## How to complete this task
Each line in the records below that has the word "sidebar" should be copied.
*** Opening Exercise material ***
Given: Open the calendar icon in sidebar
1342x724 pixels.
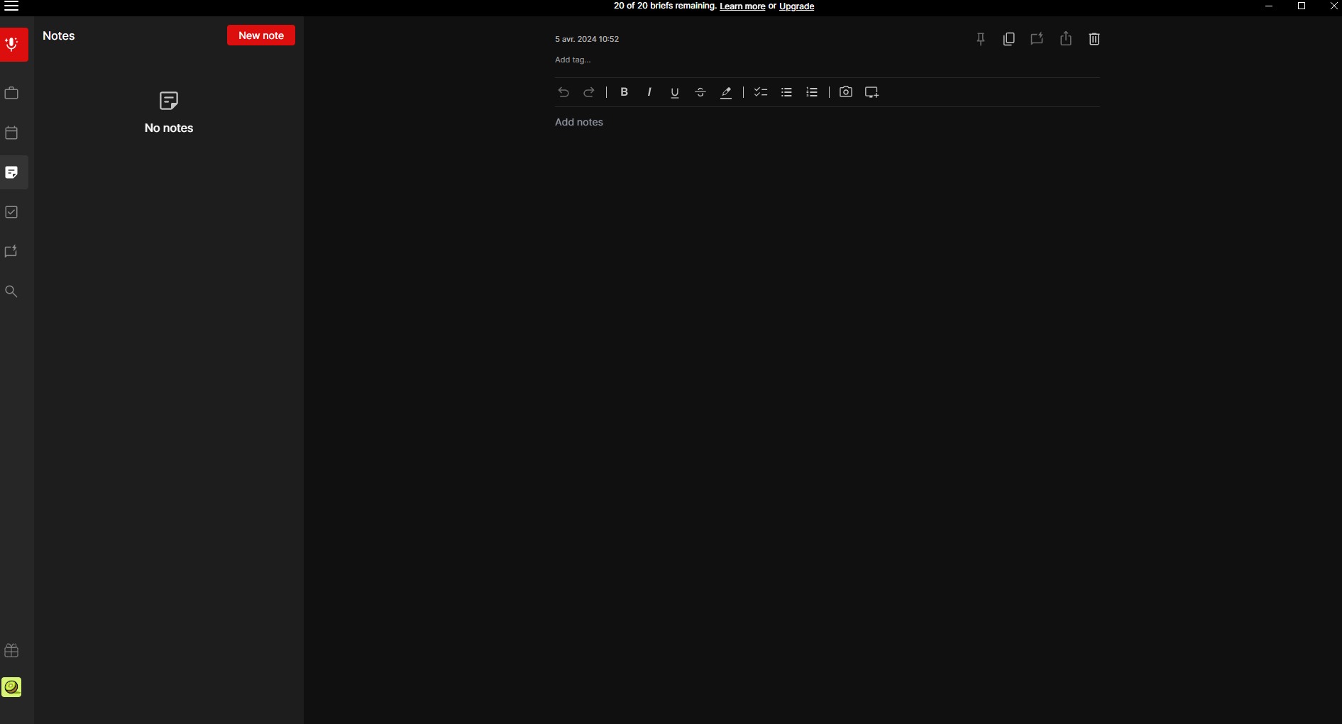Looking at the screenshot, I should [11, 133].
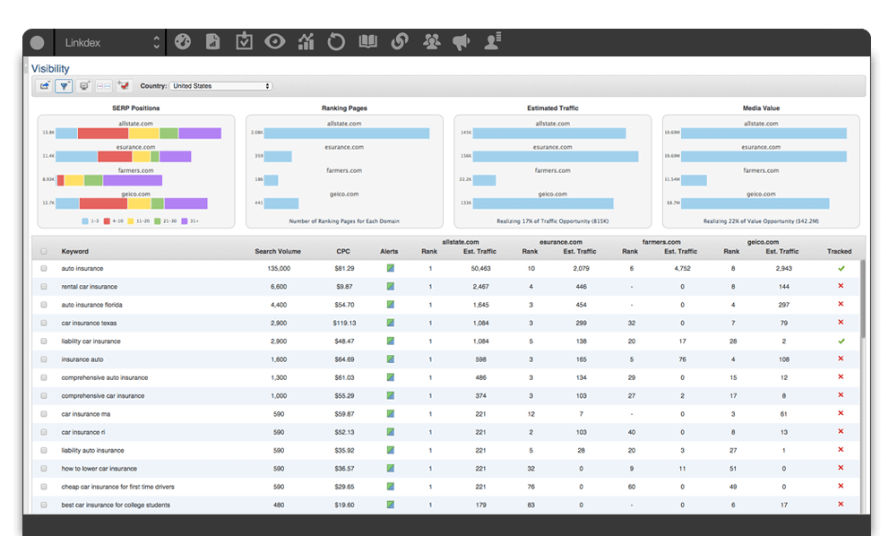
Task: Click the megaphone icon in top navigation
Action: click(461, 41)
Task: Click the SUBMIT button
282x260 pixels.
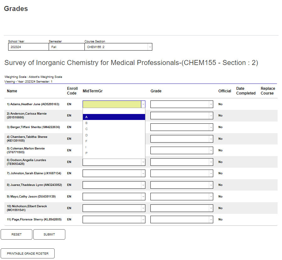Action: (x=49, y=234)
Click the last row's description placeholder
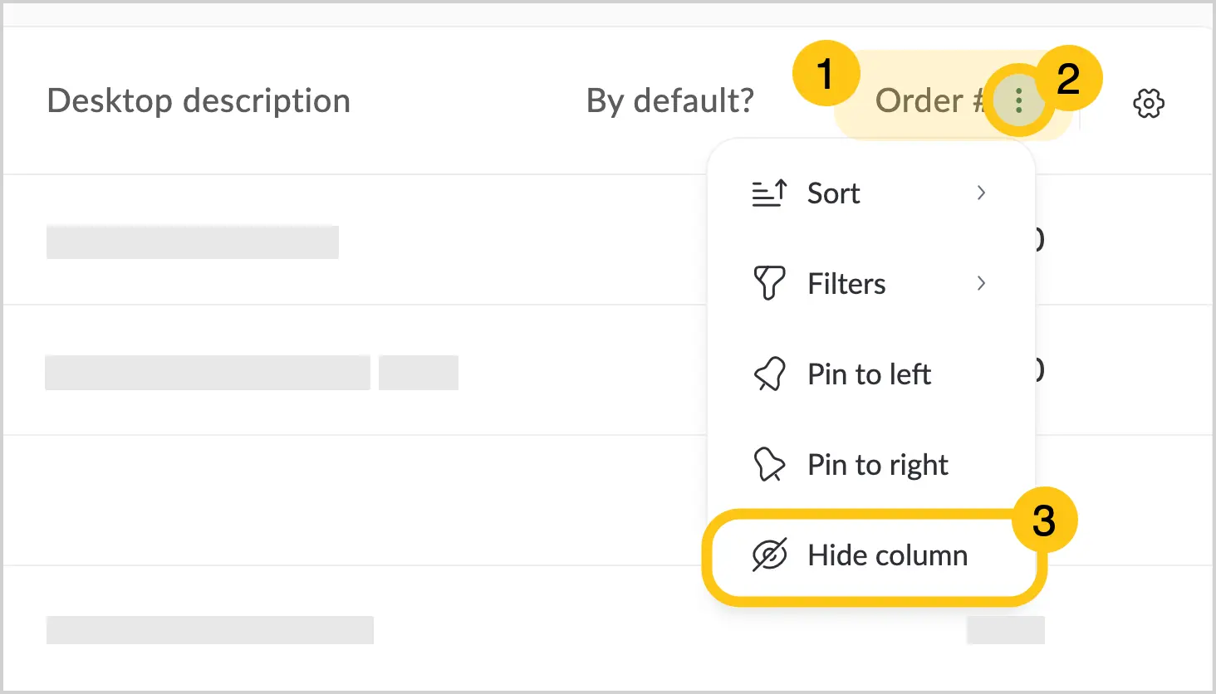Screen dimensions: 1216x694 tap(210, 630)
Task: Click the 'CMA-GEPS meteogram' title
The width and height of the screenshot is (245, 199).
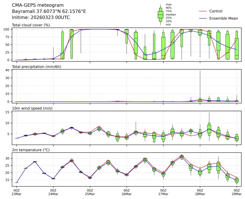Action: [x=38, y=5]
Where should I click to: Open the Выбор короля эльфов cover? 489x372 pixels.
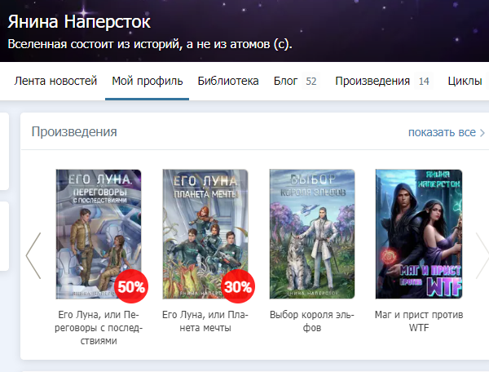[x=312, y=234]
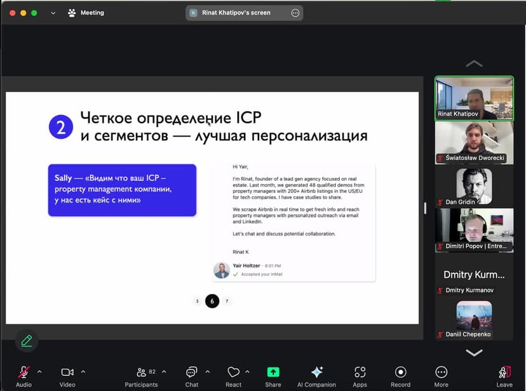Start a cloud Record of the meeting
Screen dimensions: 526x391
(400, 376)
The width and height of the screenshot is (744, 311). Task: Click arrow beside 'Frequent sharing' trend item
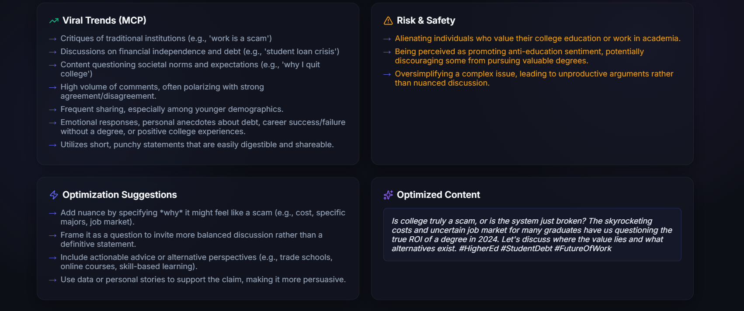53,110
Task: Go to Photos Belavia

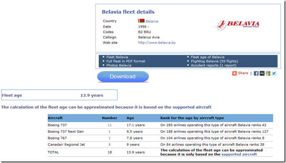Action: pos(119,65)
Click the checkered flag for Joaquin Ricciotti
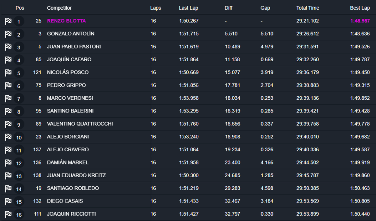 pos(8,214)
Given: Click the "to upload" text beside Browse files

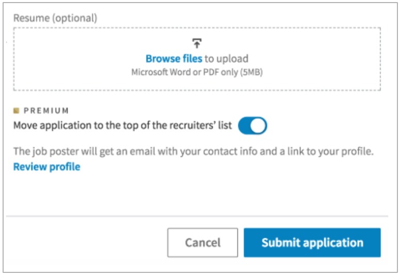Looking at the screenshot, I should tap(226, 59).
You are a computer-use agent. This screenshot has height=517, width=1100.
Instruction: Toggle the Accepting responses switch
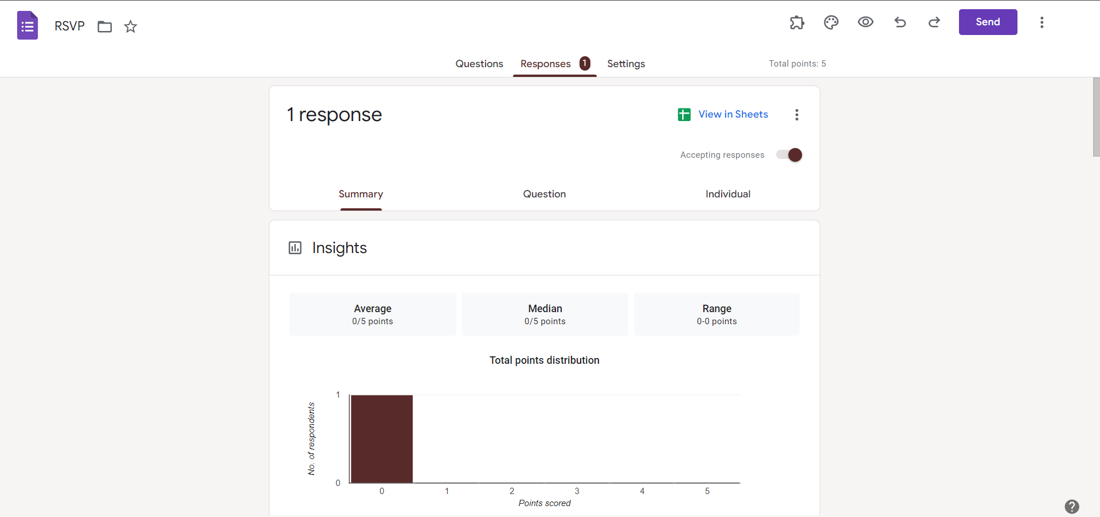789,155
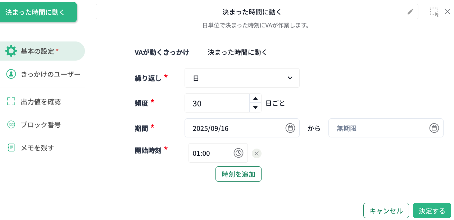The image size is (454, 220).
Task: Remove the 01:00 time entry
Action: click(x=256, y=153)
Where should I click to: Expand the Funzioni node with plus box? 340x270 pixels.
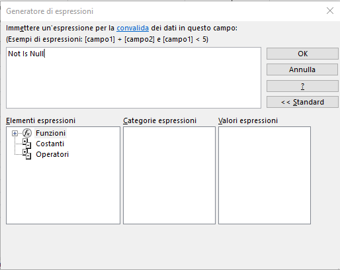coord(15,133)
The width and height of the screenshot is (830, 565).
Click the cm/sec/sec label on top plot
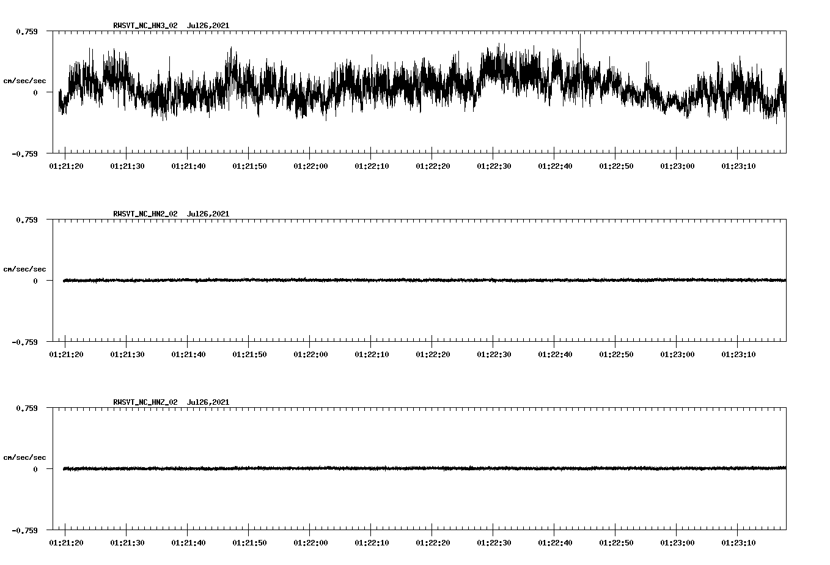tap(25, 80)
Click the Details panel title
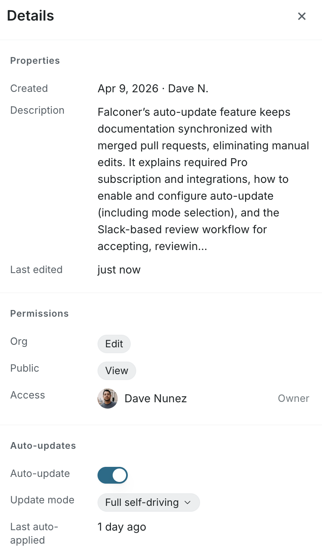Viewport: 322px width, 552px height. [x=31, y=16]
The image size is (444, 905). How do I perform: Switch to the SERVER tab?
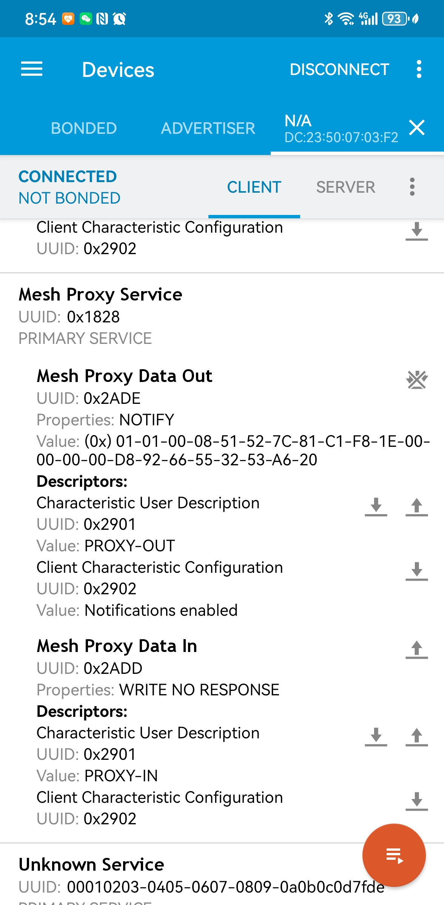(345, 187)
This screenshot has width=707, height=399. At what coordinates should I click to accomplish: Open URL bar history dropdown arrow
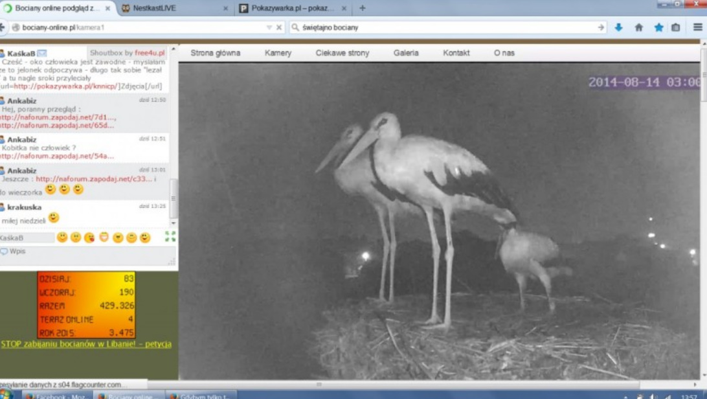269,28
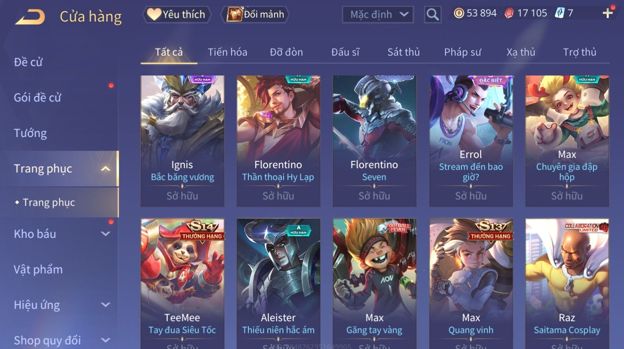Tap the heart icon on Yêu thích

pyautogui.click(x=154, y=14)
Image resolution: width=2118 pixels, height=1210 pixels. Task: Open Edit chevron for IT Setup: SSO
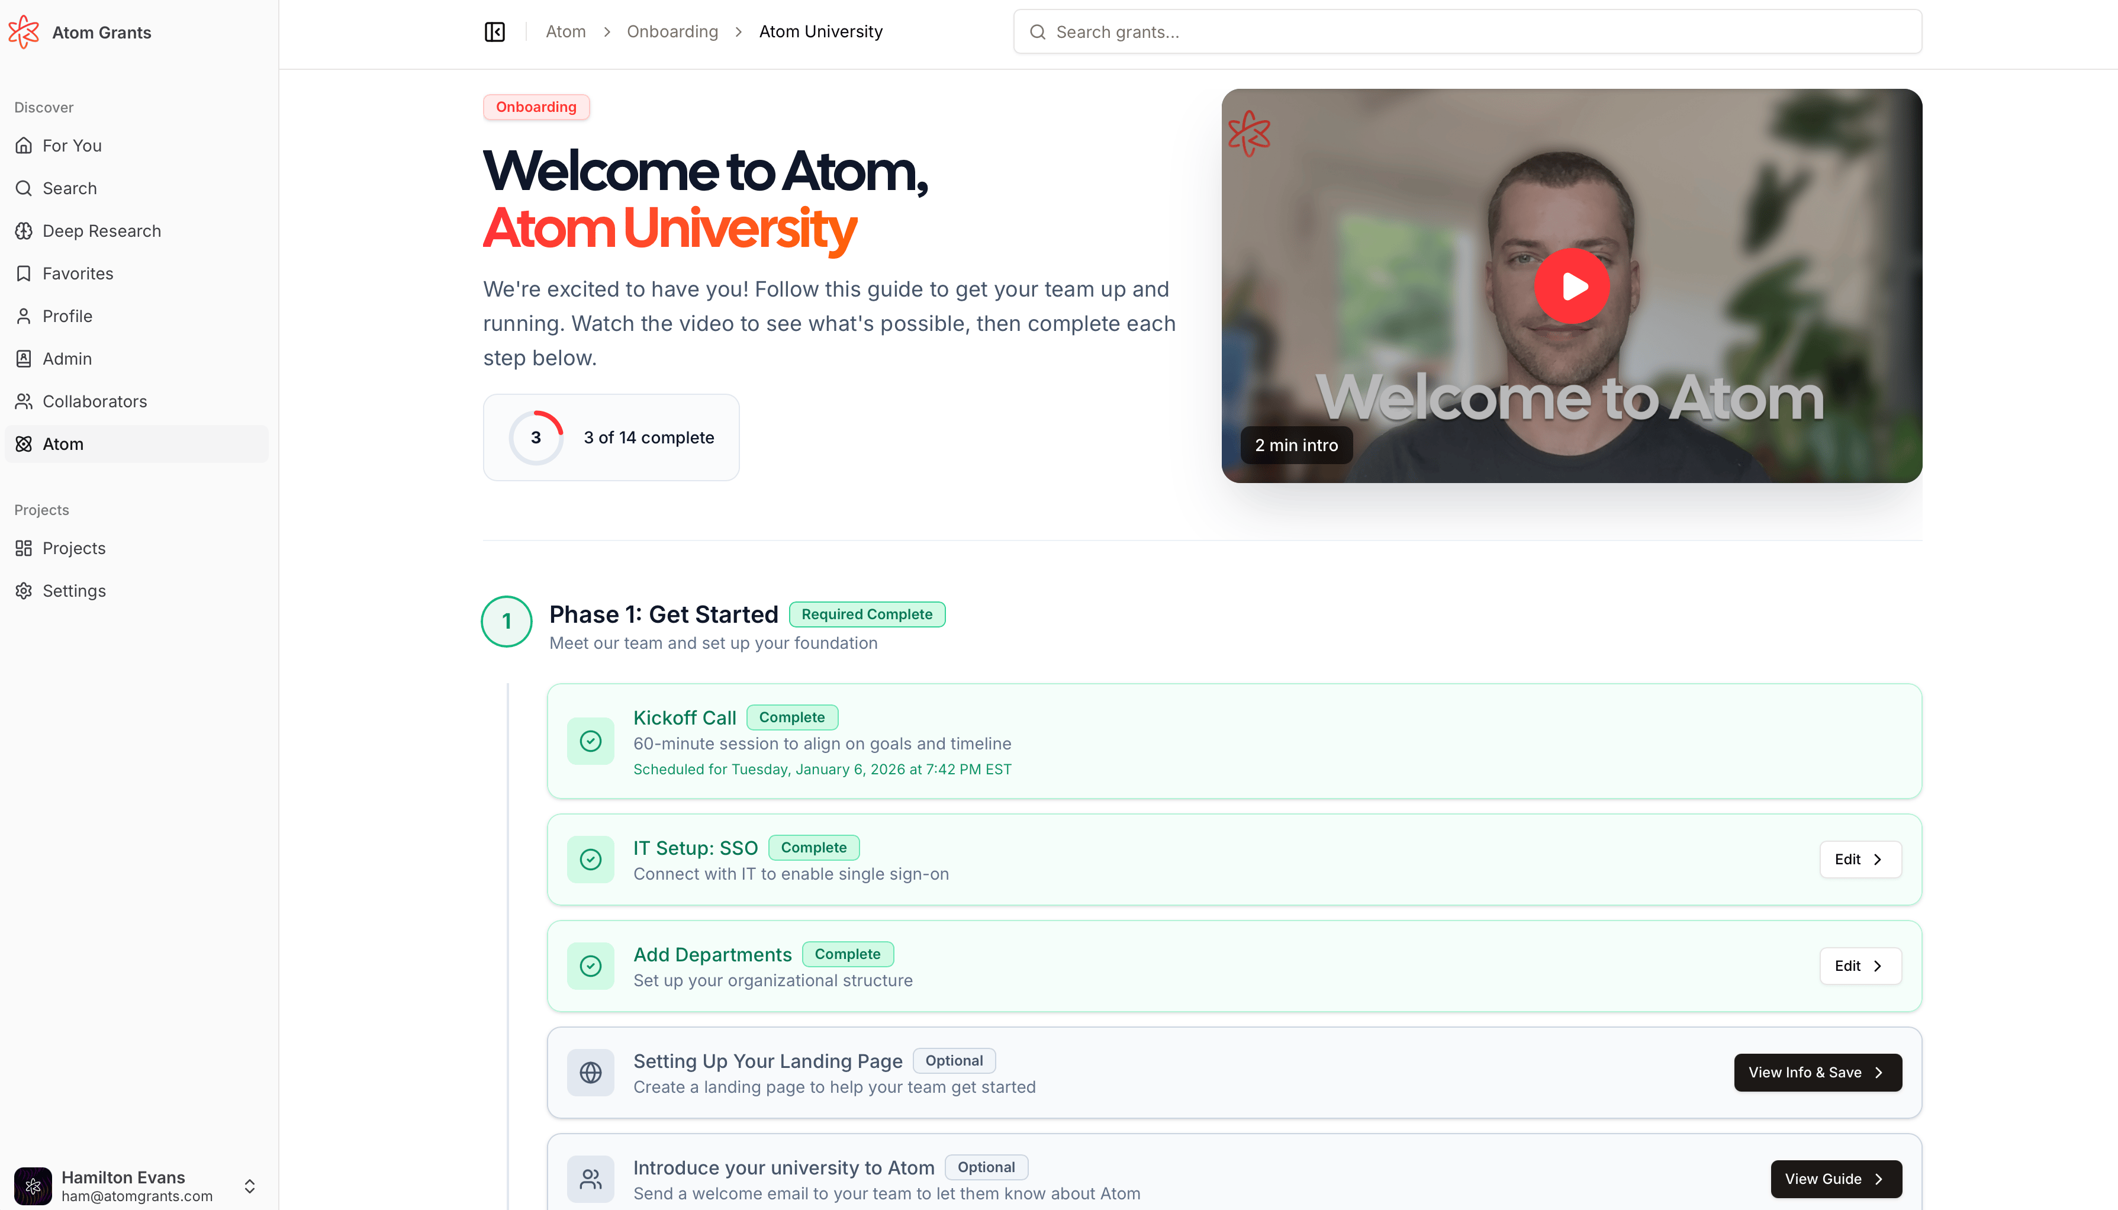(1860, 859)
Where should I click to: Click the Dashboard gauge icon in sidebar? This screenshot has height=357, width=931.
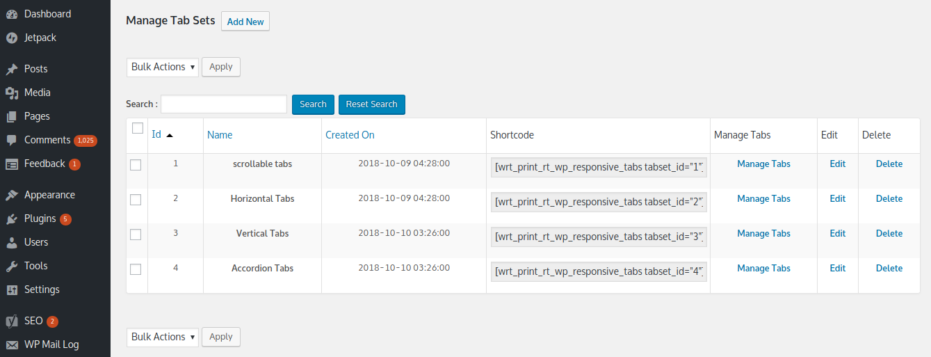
*** Closing Exercise material ***
## Answer
Given: Open the calendar icon in sidebar
Where should I click to: Click the Dashboard gauge icon in sidebar? This screenshot has height=357, width=931.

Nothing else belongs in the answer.